== SOURCE EXTRACT ==

* * * *

Much of the Yucatan is collectively owned by the Mayans.  The land, and the beach front in particular, is largely off grid and cannot support extensive power usage.  These are both good things, as it sets natural limits on potential development and exploitation.  This area will never be able to support the crowded high rise hotels of Cancun or Miami.  Thank God.  Still relatively exclusive, there is already much that needs to be addressed; the bleaching and inevitable pollution of the reef, blatant corruption, increasing taxes and a backwards incentive system that gives rise to an underground economy that functions particularly ineffectively (yes, some underground economies function well enough, having been created in response to a system that doesn't...not optimally though, obviously), and--this is the part that interests/concerns me most--terrible waste water management.

* * * *

Records from a data collection

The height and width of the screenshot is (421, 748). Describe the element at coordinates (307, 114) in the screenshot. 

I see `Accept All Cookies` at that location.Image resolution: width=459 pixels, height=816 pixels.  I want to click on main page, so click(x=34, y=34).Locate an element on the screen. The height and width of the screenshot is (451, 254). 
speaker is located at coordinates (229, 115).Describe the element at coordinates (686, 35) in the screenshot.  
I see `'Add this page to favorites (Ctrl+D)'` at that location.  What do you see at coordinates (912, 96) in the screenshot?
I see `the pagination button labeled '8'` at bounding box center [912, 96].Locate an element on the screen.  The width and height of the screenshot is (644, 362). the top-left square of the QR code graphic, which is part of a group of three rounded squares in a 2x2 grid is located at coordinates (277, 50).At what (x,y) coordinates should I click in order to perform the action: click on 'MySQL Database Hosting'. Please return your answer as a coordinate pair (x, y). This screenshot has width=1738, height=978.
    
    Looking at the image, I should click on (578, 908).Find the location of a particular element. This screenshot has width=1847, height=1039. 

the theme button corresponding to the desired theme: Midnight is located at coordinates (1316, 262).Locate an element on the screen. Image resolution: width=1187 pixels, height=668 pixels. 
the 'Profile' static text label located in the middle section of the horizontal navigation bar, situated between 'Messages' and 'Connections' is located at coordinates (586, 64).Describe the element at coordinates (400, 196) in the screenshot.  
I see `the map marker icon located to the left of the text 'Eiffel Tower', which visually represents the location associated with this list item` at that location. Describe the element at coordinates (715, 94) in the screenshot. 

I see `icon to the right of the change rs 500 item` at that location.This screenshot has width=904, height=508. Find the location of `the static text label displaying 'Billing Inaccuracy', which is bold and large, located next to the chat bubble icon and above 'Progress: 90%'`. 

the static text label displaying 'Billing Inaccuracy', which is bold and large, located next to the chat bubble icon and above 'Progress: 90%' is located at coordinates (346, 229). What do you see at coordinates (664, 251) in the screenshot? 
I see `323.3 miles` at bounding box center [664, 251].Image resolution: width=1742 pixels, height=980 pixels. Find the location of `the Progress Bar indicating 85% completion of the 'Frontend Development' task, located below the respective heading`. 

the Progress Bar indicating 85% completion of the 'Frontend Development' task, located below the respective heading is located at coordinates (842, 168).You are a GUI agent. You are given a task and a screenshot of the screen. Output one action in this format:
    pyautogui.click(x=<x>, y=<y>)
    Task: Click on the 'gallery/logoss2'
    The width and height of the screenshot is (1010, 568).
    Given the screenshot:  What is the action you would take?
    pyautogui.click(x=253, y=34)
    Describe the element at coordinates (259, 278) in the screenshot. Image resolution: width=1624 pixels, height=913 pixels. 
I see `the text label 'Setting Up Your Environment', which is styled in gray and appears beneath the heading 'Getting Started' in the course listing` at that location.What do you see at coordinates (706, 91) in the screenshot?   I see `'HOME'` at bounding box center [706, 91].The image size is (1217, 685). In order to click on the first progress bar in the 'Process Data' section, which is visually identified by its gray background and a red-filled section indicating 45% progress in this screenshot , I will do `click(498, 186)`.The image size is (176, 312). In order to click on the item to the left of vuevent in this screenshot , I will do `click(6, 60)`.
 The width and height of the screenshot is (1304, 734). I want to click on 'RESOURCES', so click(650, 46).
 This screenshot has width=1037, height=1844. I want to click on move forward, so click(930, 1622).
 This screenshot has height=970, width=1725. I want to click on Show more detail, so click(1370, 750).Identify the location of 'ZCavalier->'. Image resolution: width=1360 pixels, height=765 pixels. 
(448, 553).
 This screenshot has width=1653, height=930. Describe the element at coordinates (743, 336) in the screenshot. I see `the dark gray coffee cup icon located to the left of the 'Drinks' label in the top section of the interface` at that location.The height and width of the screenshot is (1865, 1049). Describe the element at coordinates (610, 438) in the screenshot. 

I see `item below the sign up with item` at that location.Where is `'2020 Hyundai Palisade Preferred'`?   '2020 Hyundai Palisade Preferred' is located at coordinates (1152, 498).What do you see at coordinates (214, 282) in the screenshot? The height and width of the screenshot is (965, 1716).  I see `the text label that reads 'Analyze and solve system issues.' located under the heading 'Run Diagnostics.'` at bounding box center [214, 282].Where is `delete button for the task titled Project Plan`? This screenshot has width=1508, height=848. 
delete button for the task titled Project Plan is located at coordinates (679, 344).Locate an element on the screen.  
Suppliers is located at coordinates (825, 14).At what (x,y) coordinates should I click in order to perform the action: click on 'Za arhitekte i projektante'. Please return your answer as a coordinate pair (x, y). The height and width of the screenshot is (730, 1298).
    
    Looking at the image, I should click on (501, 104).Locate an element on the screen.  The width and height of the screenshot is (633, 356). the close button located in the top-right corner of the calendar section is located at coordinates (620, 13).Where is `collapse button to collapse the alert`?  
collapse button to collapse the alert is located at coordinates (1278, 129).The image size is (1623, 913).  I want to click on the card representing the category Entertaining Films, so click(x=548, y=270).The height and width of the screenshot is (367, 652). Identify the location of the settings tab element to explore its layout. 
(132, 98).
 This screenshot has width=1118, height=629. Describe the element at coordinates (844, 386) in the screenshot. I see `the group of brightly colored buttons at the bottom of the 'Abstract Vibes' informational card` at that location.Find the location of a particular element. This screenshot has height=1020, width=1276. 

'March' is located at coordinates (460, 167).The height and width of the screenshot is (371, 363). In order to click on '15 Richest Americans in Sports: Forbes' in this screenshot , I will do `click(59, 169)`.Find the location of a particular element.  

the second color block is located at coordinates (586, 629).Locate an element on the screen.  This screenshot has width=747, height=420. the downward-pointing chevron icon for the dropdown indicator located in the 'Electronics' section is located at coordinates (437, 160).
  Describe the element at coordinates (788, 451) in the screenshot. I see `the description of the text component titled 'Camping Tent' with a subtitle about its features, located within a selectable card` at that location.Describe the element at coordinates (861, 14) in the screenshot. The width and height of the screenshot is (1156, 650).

* * * *

Update the Yucatan passage from "Much of the" up to and including "waste water management.", putting "Maya" in place of "Mayans".

Much of the Yucatan is collectively owned by the Maya.  The land, and the beach front in particular, is largely off grid and cannot support extensive power usage.  These are both good things, as it sets natural limits on potential development and exploitation.  This area will never be able to support the crowded high rise hotels of Cancun or Miami.  Thank God.  Still relatively exclusive, there is already much that needs to be addressed; the bleaching and inevitable pollution of the reef, blatant corruption, increasing taxes and a backwards incentive system that gives rise to an underground economy that functions particularly ineffectively (yes, some underground economies function well enough, having been created in response to a system that doesn't...not optimally though, obviously), and--this is the part that interests/concerns me most--terrible waste water management.